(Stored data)
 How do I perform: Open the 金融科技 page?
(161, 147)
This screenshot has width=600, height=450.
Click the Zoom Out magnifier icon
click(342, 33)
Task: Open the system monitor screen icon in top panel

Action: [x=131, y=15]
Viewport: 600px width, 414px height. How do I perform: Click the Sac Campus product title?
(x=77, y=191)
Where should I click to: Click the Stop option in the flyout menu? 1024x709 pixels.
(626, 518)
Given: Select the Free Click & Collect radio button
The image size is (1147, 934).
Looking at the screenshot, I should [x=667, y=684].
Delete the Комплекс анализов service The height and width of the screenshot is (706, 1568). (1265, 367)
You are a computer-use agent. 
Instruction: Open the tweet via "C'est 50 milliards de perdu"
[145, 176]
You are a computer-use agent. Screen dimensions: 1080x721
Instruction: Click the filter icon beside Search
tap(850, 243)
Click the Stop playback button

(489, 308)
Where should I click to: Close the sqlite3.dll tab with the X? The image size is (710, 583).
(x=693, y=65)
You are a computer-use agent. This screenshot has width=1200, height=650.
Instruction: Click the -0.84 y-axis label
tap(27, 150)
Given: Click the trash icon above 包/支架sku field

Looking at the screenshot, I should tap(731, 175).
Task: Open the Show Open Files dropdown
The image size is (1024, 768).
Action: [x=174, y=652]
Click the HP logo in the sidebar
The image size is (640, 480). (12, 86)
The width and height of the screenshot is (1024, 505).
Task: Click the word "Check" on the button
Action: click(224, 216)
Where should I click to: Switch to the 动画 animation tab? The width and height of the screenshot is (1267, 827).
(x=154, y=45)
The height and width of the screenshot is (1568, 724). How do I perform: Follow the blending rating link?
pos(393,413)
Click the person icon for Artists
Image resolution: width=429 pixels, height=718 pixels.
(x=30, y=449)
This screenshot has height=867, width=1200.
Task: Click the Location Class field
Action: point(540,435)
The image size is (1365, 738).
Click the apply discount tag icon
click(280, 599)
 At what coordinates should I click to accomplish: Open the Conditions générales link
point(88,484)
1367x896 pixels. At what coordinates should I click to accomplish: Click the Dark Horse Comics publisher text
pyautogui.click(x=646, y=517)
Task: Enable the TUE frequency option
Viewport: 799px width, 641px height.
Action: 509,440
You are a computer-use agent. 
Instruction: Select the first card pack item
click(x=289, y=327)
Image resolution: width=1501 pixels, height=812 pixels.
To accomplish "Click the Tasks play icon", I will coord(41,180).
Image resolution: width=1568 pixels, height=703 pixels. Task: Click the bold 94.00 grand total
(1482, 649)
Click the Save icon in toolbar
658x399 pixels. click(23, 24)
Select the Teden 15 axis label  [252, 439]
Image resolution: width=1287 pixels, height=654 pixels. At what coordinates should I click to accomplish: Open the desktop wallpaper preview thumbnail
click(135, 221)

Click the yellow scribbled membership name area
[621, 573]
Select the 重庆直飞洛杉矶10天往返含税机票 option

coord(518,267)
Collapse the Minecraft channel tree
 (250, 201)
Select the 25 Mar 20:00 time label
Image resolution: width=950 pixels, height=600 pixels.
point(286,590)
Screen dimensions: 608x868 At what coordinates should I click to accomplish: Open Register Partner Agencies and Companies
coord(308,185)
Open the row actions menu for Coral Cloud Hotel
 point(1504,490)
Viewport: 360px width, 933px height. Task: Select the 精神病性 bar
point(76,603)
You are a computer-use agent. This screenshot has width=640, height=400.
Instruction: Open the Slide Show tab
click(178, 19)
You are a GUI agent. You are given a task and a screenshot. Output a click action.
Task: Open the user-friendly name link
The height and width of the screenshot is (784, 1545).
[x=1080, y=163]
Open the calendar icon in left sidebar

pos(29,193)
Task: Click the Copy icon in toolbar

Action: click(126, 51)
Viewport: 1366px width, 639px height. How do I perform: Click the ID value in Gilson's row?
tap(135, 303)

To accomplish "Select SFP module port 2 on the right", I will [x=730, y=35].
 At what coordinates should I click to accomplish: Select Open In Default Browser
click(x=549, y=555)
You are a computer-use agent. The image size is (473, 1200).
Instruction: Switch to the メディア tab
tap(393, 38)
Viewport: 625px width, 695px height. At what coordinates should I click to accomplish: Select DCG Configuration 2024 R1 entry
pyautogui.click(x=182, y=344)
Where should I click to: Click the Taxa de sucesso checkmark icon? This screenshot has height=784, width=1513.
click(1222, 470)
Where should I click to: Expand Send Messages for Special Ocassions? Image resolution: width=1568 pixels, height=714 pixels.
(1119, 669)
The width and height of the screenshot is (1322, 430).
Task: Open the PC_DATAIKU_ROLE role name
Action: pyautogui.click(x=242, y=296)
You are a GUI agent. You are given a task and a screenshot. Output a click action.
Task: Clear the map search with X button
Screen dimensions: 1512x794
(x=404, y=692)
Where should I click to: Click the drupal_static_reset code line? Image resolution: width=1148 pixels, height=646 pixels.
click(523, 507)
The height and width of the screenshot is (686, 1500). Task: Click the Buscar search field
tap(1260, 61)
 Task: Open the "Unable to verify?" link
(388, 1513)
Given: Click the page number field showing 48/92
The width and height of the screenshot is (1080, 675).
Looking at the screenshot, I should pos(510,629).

**What the exercise asks:** An exact restatement of the lines from the one with "Where should I click to: Click the Taxa" through the last line of the data is the only acceptable answer.

**Problem solution:**
Where should I click to: Click the Taxa de sucesso checkmark icon? This screenshot has height=784, width=1513.
click(1222, 470)
Where should I click to: Expand Send Messages for Special Ocassions? Image resolution: width=1568 pixels, height=714 pixels.
(1119, 669)
The width and height of the screenshot is (1322, 430).
Task: Open the PC_DATAIKU_ROLE role name
Action: pyautogui.click(x=242, y=296)
You are a GUI agent. You are given a task and a screenshot. Output a click action.
Task: Clear the map search with X button
Screen dimensions: 1512x794
(x=404, y=692)
Where should I click to: Click the drupal_static_reset code line? Image resolution: width=1148 pixels, height=646 pixels.
click(523, 507)
The height and width of the screenshot is (686, 1500). Task: Click the Buscar search field
tap(1260, 61)
 Task: Open the "Unable to verify?" link
(388, 1513)
Given: Click the page number field showing 48/92
The width and height of the screenshot is (1080, 675).
Looking at the screenshot, I should pos(510,629).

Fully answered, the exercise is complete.